Making the wireless critical control safe and resilient
- Reference number
- APR20-0023
- Project leader
- Pang, Zhibo
- Start and end dates
- 210501-270430
- Amount granted
- 1 500 000 SEK
- Administrative organization
- KTH - Royal Institute of Technology
- Research area
- Information, Communication and Systems Technology
Summary
This project is to support Zhibo Pang from ABB to spend 20% time as Adjunct Professor at KTH on interdisciplinary education and research to enable the adoption of wireless networks such as 5G in the automation systems which are both safety critical and time critical. The objective is to deliver the benefits of wireless control to industrial users without compromising the functional safety and uptime even under intentional jamming. Machine learning based tools will be exploited to model the delay and error patterns of wireless network, model the downtime caused by the delay and errors, reduce the latency and increase reliability of wireless by optimizing the large amount of parameters, protect against jamming by agile beamforming and intelligent reflecting surface, and develop systematic approaches to maximize the overall availability by dynamic safety association and active risk avoidance. The applicant will involve a large group of experts from ABB and KTH with broad research backgrounds, exploit the lab facilities at ABB and KTH, and contribute to the strategic collaboration with Ericsson on industrial 5G. In both short term and long term, the results will benefit the Swedish automation industry, telecom industry and many other industries that are using the critical control systems. This project will elevate the existing collaborations between ABB and KTH to next level by solving grand challenges, two-way knowledge transfer, education, and personnel exchange.
Popular science description
This project is to support the applicant, Dr. Zhibo Pang who is Senior Principal Scientist at ABB Corporate Research Sweden, to serve as Adjunct Professor at KTH. The plan is to carry out interdisciplinary education and research to enable the adoption of wireless networks such as the 5G and beyond in the automation systems which are both safety critical and time critical.

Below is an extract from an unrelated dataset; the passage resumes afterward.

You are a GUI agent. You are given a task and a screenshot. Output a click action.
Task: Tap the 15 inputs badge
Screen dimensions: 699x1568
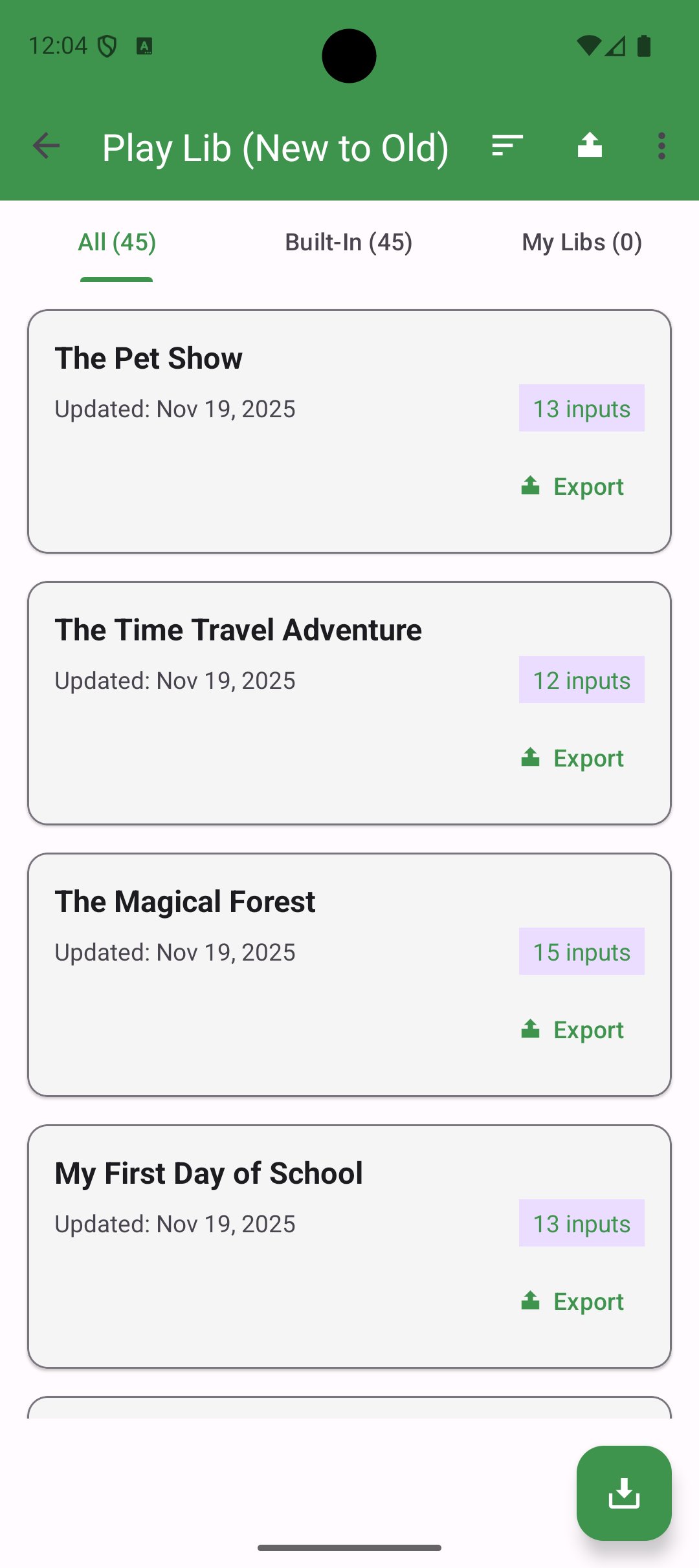[581, 952]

The objective is to deliver the benefits of the wireless communications to industrial users without compromising the functional safety and uptime of the wireless control systems, even under intentional jamming. The machine learning based tools will be exploited to model the delay and error patterns of wireless network, model the downtime caused by the delay and errors, reduce the latency and increase reliability of wireless by optimizing the large amount of parameters, protect against jamming by agile beamforming and intelligent reflecting surface, and develop systematic approaches to maximize the overall availability by dynamic safety association and active risk avoidance. The applicant will involve a large group of experts from ABB and KTH with broad research backgrounds, exploit the lab facilities at ABB and KTH, and contribute to the strategic collaboration with Ericsson on industrial 5G. In both short term and long term, the results will benefit the Swedish automation industry, telecom industry and many other industries that are using the critical control systems. This project will elevate the existing collaborations between ABB and KTH to next level by solving grand challenges, two-way knowledge transfer, education, and personnel exchange.